Attorney, Agent or Firm: Rymek; Edward
Claims
I claim:
1. A spectral source comprising:
first and second spaced electrodes mounted within said spectral
source, said first and second electrodes adapted to be connected
across a potential source to produce a plasma causing electric
field having substantially parallel straight lines of electric
force in a predetermined discharge region between said electrodes
and at least one of said electrodes including a material adapted to
emit radiation having predetermined spectral lines; and
means adapted to apply a magnetic field to said discharge region
with the axis of the magnetic field substantially parallel to said
lines of electric force, for producing Zeeman splitting of said
spectral lines.
2. A spectral source as claimed in claim 1 in which at least a
portion of each of said electrodes includes a plane surface; said
electrodes positioned to provide the discharge region between
substantially parallel plane surfaces.
3. A spectral source as claimed in claim 2 in which each of said
electrodes consists entirely of said predetermined radiation
emitting material.
4. A spectral source as claimed in claim 2 in which said plane
surface of each electrode is coated with said predetermined
radiation emitting material.
5. A spectral source as claimed in claim 2 in which the first
electrode includes a first predetermined radiation emitting
material and the second electrode includes a second predetermined
radiation emitting material.
6. A spectral source as claimed in claim 2 in which the plane
surface of the electrodes are positioned slightly out of parallel
to provide a maximum view of the surfaces in one direction.
7. A spectral source as claimed in claim 1 wherein:
said predetermined radiation emitting material is liquid,
said first electrode includes a rigid wire with one end in
electrical contact with said material;
said second electrode includes a second rigid wire mounted in
parallel to the first wire, to provide a discharge region between
said electrodes.
8. A spectral source as claimed in claim 1 wherein:
said predetermined radiation emitting material is an alkali or an
alkaline earth element;
said first electrode includes a first non-conducting cylinder; and
an electrically conducting rod, axially bored along a portion of
its length, positioned within said first cylinder, with said
material packed within said bore;
said second electrode includes a second non-conducting cylinder;
and a rigid electrically conducting wire positioned within said
second cylinder;
said electrodes mounted within the spectral source to provide a
line discharge region between the end of said first electrode and
the end of said second electrode.
9. A spectral source as claimed in claim 1 wherein:
said predetermined radiation emitting material is liquid;
said first electrode includes a thin rigid metal sheet with one end
in electrical contact with said material and
said second electrode includes a second rigid metal sheet mounted
in parallel to said first sheet, to provide a discharge region
between said electrodes.
Description
This invention relates to spectral sources and in particular to
novel spectral lamps which may effectively be Zeeman modulated.
Zeeman splitting of spectral lines may be used as a technique for
background correction in analytical atomic spectroscopy.

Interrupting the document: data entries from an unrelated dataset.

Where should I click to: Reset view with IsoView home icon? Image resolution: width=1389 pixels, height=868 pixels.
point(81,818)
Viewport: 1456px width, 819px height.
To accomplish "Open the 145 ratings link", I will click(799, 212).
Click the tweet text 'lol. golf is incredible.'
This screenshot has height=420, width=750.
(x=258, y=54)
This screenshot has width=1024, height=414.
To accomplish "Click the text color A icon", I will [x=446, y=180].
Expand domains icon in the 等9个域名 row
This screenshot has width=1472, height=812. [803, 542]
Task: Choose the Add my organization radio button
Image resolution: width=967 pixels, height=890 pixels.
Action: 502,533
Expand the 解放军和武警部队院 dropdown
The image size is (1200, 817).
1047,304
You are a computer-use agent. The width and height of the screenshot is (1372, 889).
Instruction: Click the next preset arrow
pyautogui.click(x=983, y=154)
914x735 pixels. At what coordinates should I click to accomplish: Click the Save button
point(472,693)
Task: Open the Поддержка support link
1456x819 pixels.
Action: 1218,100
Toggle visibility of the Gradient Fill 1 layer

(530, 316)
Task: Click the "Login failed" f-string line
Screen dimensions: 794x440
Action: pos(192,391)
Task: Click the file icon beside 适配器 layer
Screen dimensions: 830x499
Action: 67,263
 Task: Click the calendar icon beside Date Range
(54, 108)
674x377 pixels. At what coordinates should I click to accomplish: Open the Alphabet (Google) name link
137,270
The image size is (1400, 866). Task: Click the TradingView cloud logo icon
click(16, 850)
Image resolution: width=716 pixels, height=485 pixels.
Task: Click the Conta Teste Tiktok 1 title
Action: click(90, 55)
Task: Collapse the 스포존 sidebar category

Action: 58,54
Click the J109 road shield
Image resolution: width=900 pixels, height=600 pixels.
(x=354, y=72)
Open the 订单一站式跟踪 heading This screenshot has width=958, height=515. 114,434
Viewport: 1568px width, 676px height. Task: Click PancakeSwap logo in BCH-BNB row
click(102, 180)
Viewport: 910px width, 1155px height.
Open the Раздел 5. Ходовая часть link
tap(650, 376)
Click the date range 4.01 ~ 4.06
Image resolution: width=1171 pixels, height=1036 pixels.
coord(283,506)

The method
assumes a comparable background absorption of perturbed and
non-perturbed components of the original spectral line, whereas
atomic absorption only occurs on the unperturbed component due to
the narrow absoption profiles of atomic spectral lines. Thus the
perturbed components carry information on the noise levels of an
analytical atomic absorption signal which can be used to correct
and reduce such noise levels, correspondingly improving analytical
sensitivity.
The difficulty of applying this method at the present time lies in
the difficulty of building Zeeman modulated spectral sources. Due
to the interactions between normal plasmas and magnetic fields,
conventional hollow cathode lamps cannot be used, since the
application of the field simple extinguishes the plasma.
In addition, existing hollow cathode lamps would demand
unacceptable large magnets to give sufficiently high field
strengths to produce useful Zeeman splittings.
These problems are discussed in more detail in a paper by N. Ioli,
P. Minguzzi and F. Strumia entitled "Operation of HIgh-Intensity
Spectral Lamps in a Strong Magnetic Field" which appeared in the
Journal of the Optical Society of America, Volume 60, Number 9 --
September 1970. Thus, Zeeman modulated sources are generally built
at present using high frequency discharges. These require high
power R.F. or microwave generators, and usually very large magnets
to produce useable Zeeman splitting.
It is therefore an object of this invention to provide a novel
spectral lamp.
It is a further object of this invention to provide a spectral lamp
which may readily be Zeeman modulated.
It is yet another object of this invention to provide a spectral
lamp which may be Zeeman modulated using permanent or low power
electro-magnets.
It is further object of this invention to provide a novel spectral
lamp which is d.c. discharged.
It is yet another object of this invention to provide a novel
spectral lamp in which either of the two electrodes may be used as
the cathode.
These and other objects are generally achieved in the novel
spectral lamp by producing a plasma causing electric field having
substantially straight lines of electric force in a predetermined
discharged region between two electrodes. A magnetic field may then
be applied to the discharge region in the lamp such that the axis
of the magnetic field is in parallel to these lines, avoiding
plasma-field interactions. This results in a plasma which is stable
in the presence of the magnetic field.
The construction of the electrode assembly in the novel spectral
lamps will vary depending on the spectral lines to be produced,
though all assemblies are governed by the above basic principle.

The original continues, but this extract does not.